Aim:
Reproduce all of the data below verbatim, line by line, omitting the pictures.

⁂

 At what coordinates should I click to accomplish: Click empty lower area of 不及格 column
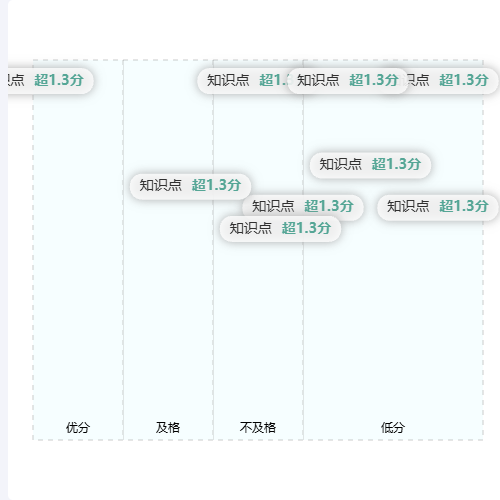click(x=258, y=333)
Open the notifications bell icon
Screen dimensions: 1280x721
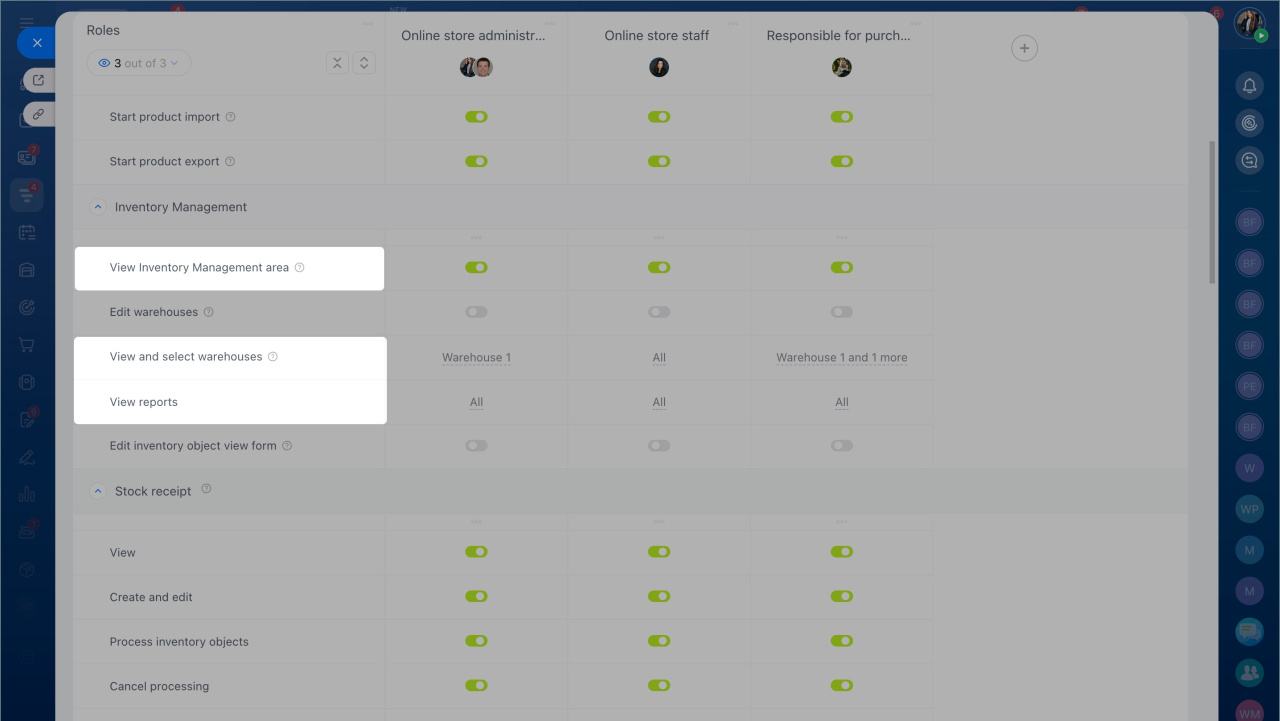point(1249,86)
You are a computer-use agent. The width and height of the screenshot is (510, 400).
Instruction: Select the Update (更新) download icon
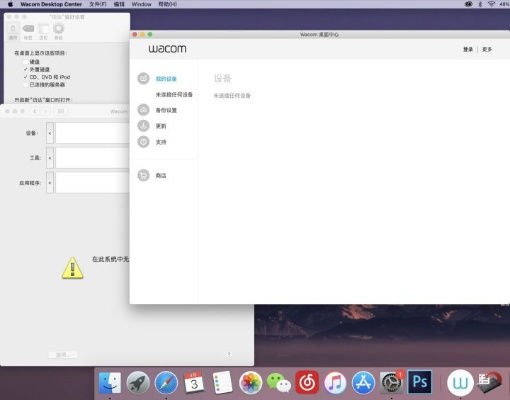(x=143, y=126)
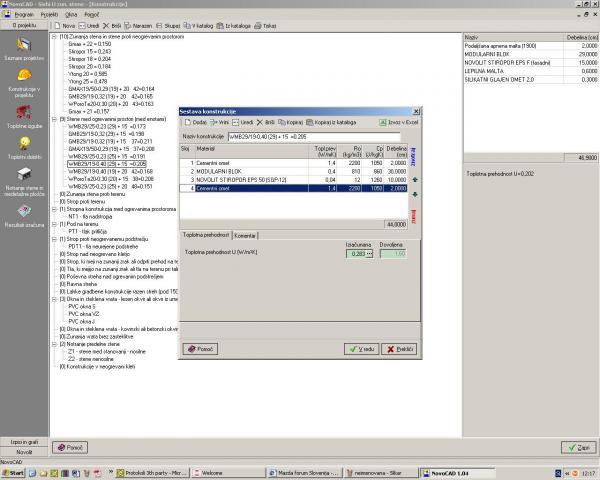The width and height of the screenshot is (600, 480).
Task: Collapse Notranje predelne stene node
Action: (x=52, y=343)
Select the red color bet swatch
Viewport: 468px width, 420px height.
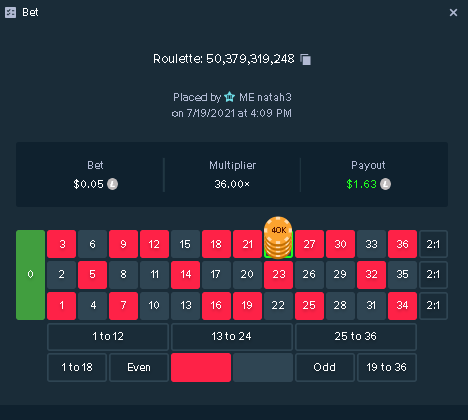[201, 367]
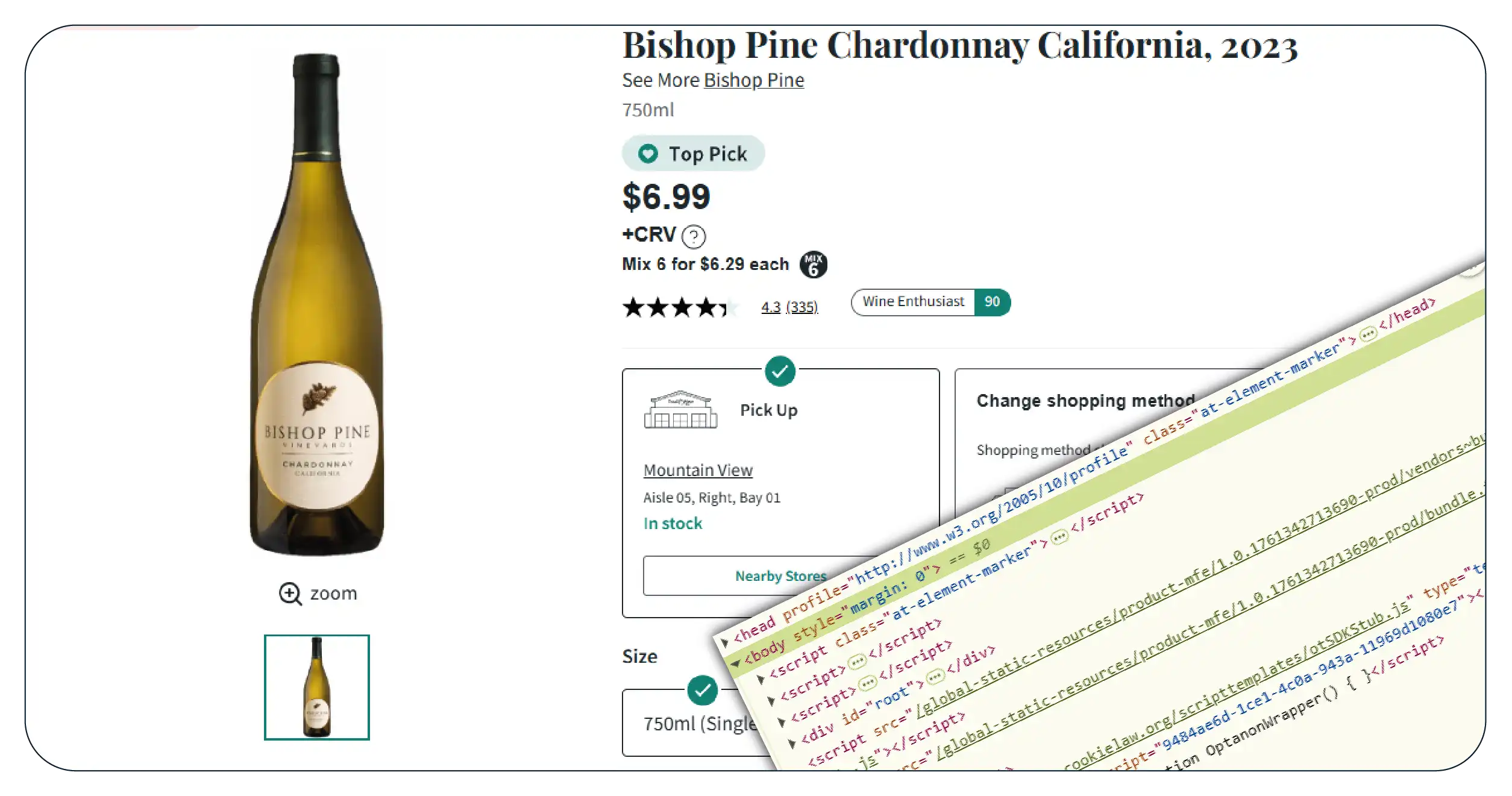
Task: Click the zoom magnifier icon
Action: [x=290, y=594]
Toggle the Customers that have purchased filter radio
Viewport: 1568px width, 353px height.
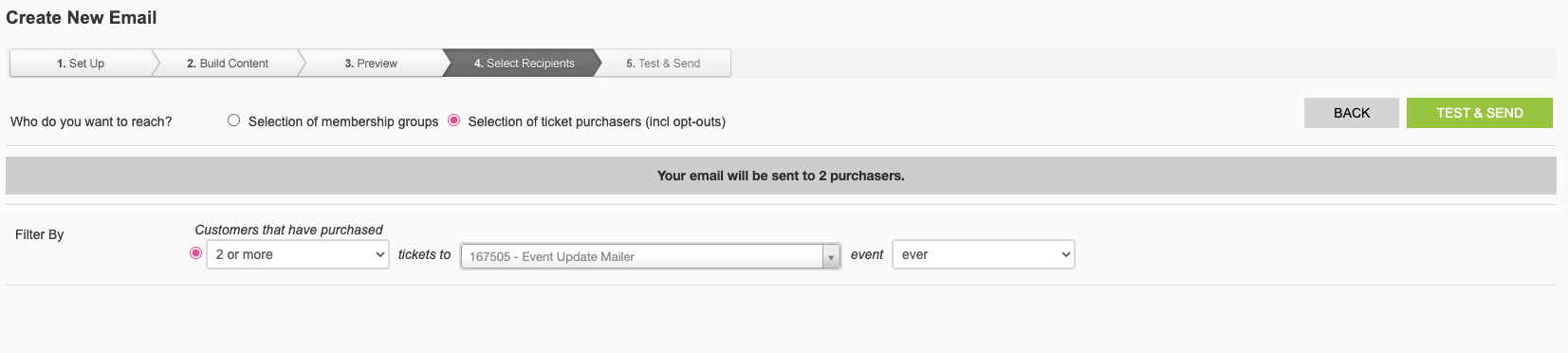tap(195, 253)
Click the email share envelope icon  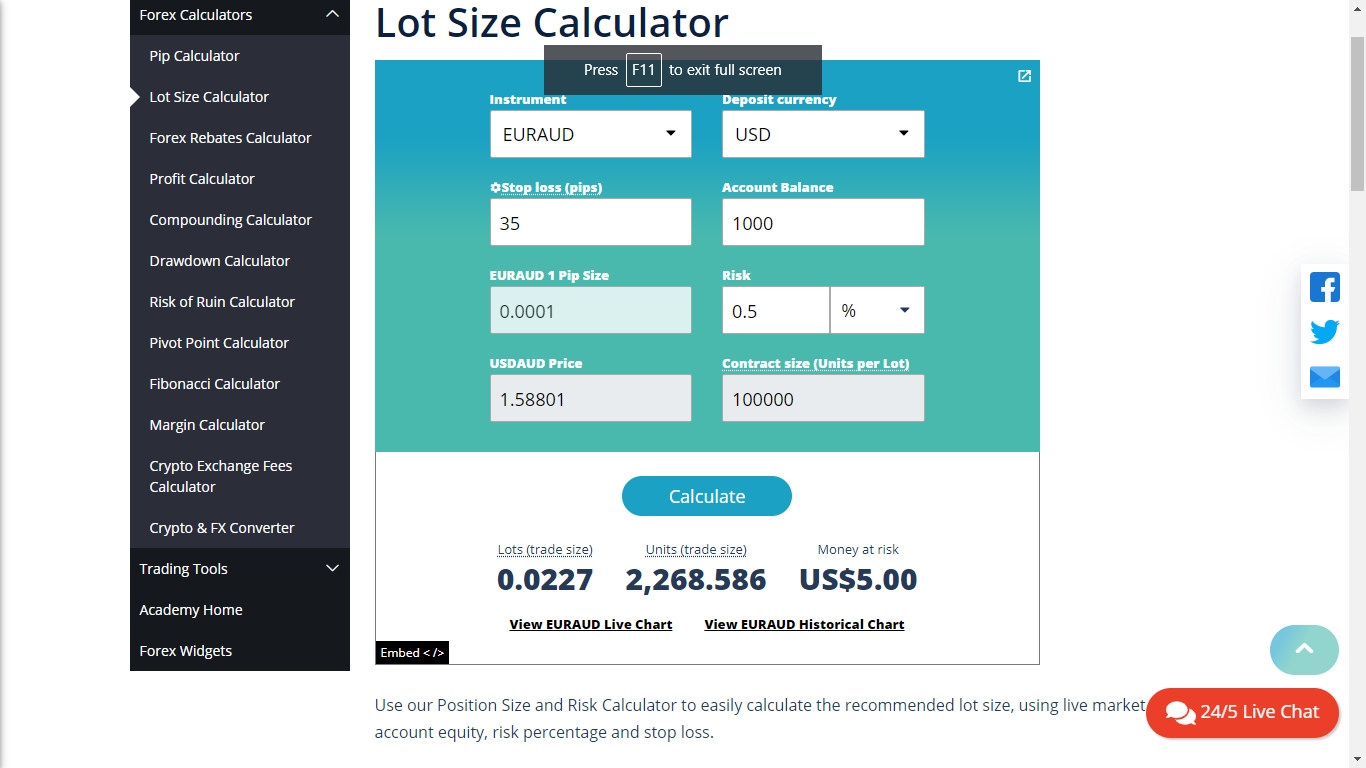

⁂

Answer to this problem:
 At what coordinates should I click to accomplish: Click empty lower area of 不及格 column
click(x=258, y=333)
Open the notifications bell icon
Screen dimensions: 1280x721
point(1249,86)
You are a computer-use agent. The width and height of the screenshot is (510, 400).
Instruction: Select the Update (更新) download icon
(x=143, y=126)
The width and height of the screenshot is (600, 480).
Task: Collapse Notranje predelne stene node
Action: (x=52, y=343)
Select the red color bet swatch
Viewport: 468px width, 420px height.
[201, 367]
Task: Click the zoom magnifier icon
Action: [x=290, y=594]
Toggle the Customers that have purchased filter radio
Viewport: 1568px width, 353px height.
tap(195, 253)
Click the email share envelope icon  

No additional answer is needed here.